Ori Gersht: The Unreality of Time

20 October - 1 December 2023
Press release


10 Portland Road
W11 4LQ



Michael Hoppen is delighted to announce our first solo exhibition with Ori Gersht.

For over twenty-five years, Gersht has been exploring the relationships between history, memory and landscape using the language of photography. Often this has meant adopting a poetic, even metaphorical approach to examine the difficulties of visually representing conflict and violent events or histories. Gersht’s work has the ability to transform a seemingly mundane experience to something ethereal and magical.

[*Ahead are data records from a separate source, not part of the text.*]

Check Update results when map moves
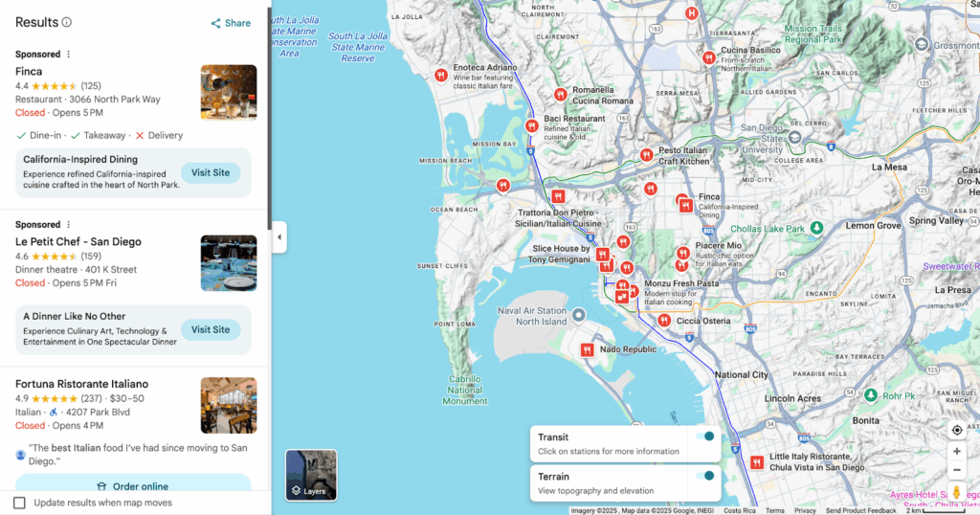The image size is (980, 515). tap(19, 503)
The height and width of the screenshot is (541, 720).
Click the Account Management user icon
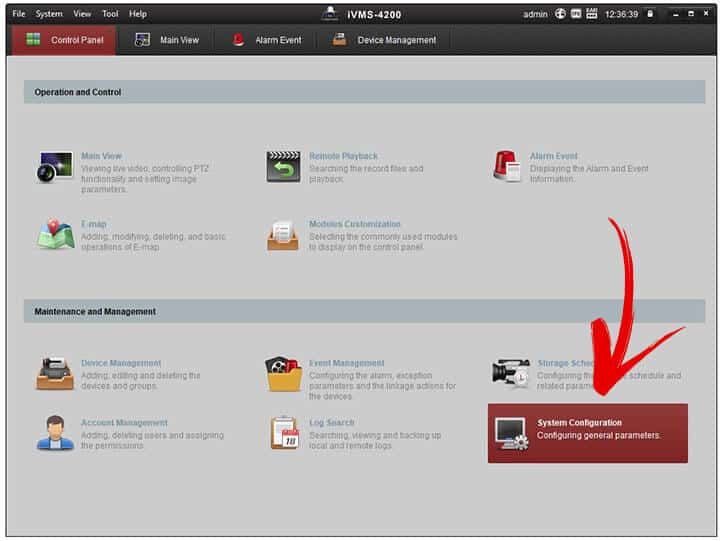[55, 433]
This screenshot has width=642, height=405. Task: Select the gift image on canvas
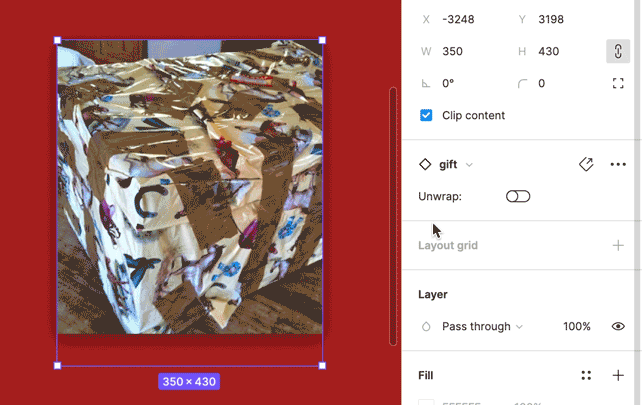coord(190,187)
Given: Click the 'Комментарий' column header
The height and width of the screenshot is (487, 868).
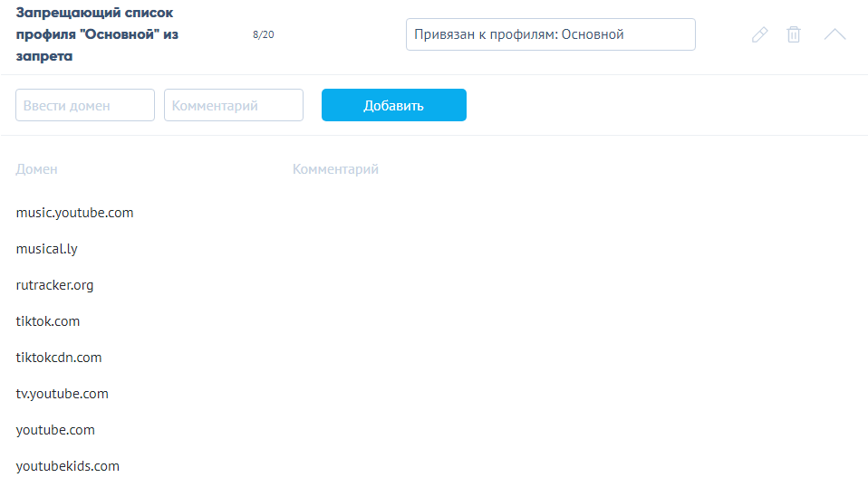Looking at the screenshot, I should click(x=335, y=169).
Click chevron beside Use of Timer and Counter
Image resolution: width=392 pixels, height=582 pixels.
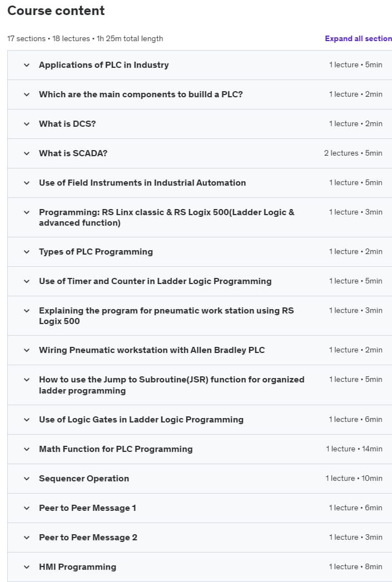(x=27, y=281)
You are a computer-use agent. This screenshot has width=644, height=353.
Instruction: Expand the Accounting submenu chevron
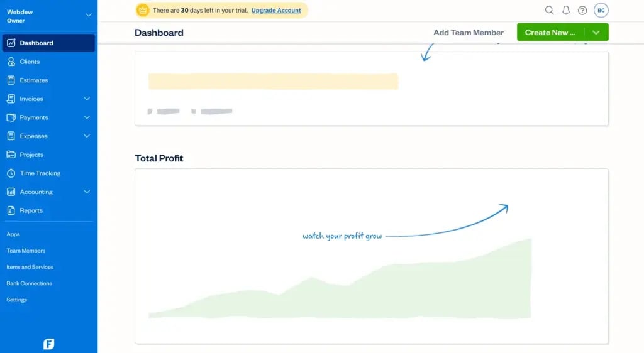click(87, 192)
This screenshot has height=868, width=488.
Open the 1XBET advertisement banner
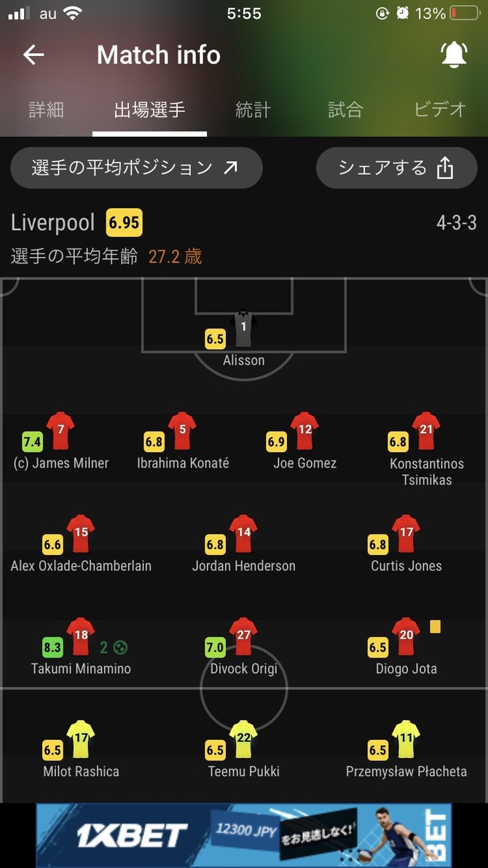point(244,835)
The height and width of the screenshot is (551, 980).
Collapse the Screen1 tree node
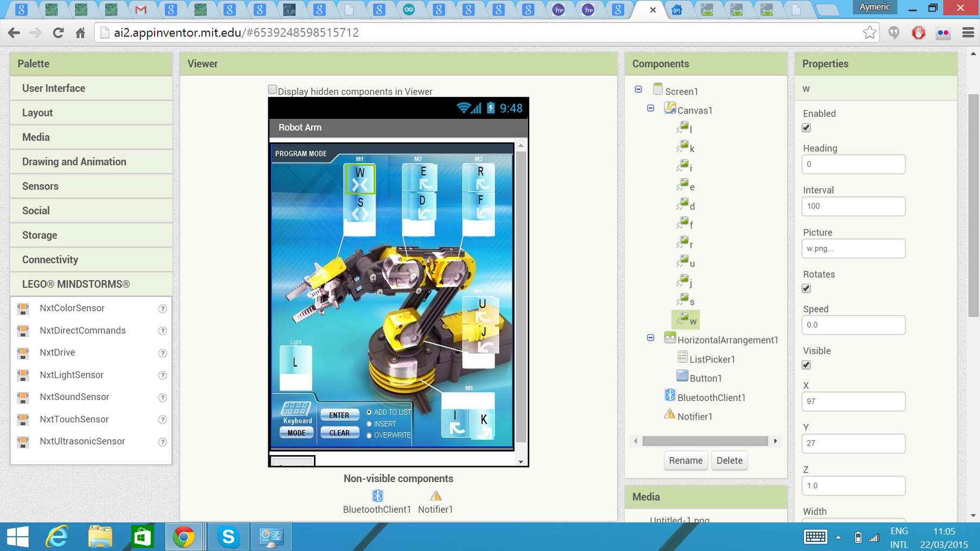pyautogui.click(x=639, y=89)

The Unreality of Time explores Gersht’s innovative use of photography and technology through several bodies of work dedicated to botanical studies. Referencing art history, Gersht's imagery is uncannily beautiful; the viewer is visually seduced by the often violent intervention of an explosion, caught on camera in fractions of seconds. These events are then processed, or rather, re-imagined as incidents in time. To approach this challenge Gersht is often adopting cutting edge technologies which allow him to push the boundaries of photography, questioning its relationship with our notion of reality and claim for truth.

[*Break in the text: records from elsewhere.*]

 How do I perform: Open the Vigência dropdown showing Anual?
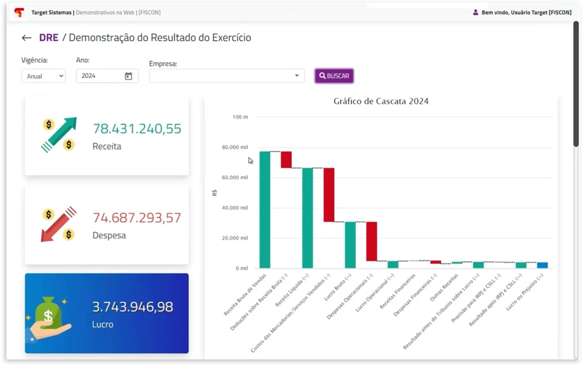43,75
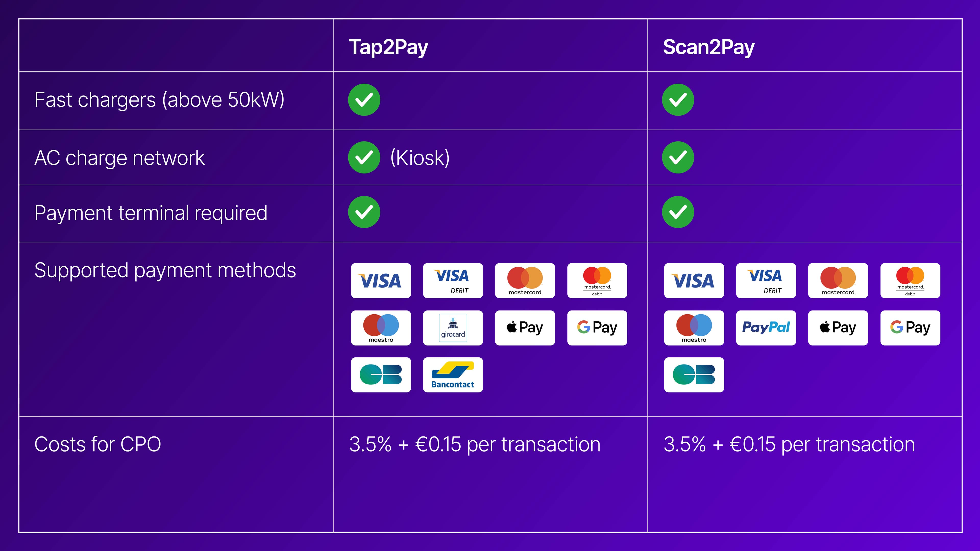Screen dimensions: 980x551
Task: Click Scan2Pay checkmark for AC charge network
Action: coord(678,157)
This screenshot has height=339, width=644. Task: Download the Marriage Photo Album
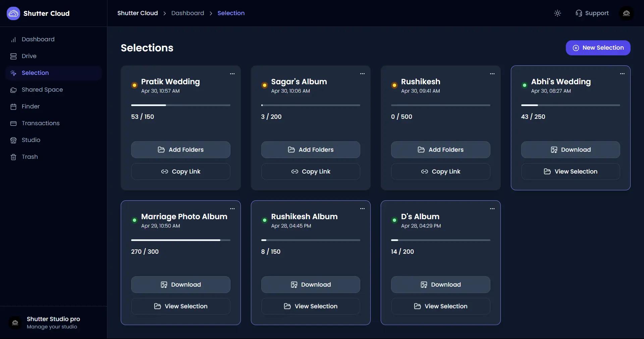180,285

Amongst work spanning from 2004 to 2022, ‘Elephant 2’ stems from a series in which Gersht searches for deserted grounds at the edges of cultivated gardens. “My intention is to explore the amalgamation of culture with nature; the failure to overcome nature expresses a state of mind as much as physical space”. The image was made during the short blossom season and the long, intentional over-exposure “invited the light to violate and fragment the film”.


It is the motif of fragmenting that has been a constant throughout Gersht’s career. ‘Becoming’, 2021, explores the relationship between creation and disorder through the canonical structure imposed by museums upon their collections. Images of paintings drawn from the postcard collections of the Metropolitan Museum of Art, New York, The Getty Museum, Los Angeles, and the Rijksmuseum, Amsterdam are printed onto analogously sized sheets of glass and then carefully arranged on a specially constructed wall that mimics a traditional postcard display. Order cedes to chaos as each wall of glass is methodically shattered. Recorded by the camera at the instant of destruction, a new space of creation emerges. In this photographic space, Gersht visualises the entropic forces that these institutional systems resist as the images shatter into dispersed fragments of collective memory, perhaps returning to the state of disorder from which they originated.


Curated in collaboration with Ori Gersht, this inaugural exhibition at 10 Portland Road will bring together a group of works which all seek to explore nature, science, technology and identity.


Gersht's work has been exhibited and collected by major institutions including the Museum of Fine Art Boston, Boston, the Hirshhorn Museum and Sculpture Garden, Washington, The Photographers Gallery, London, The National Gallery, London, the J. Paul Getty Museum, Los Angeles, and the Victoria & Albert Museum, London.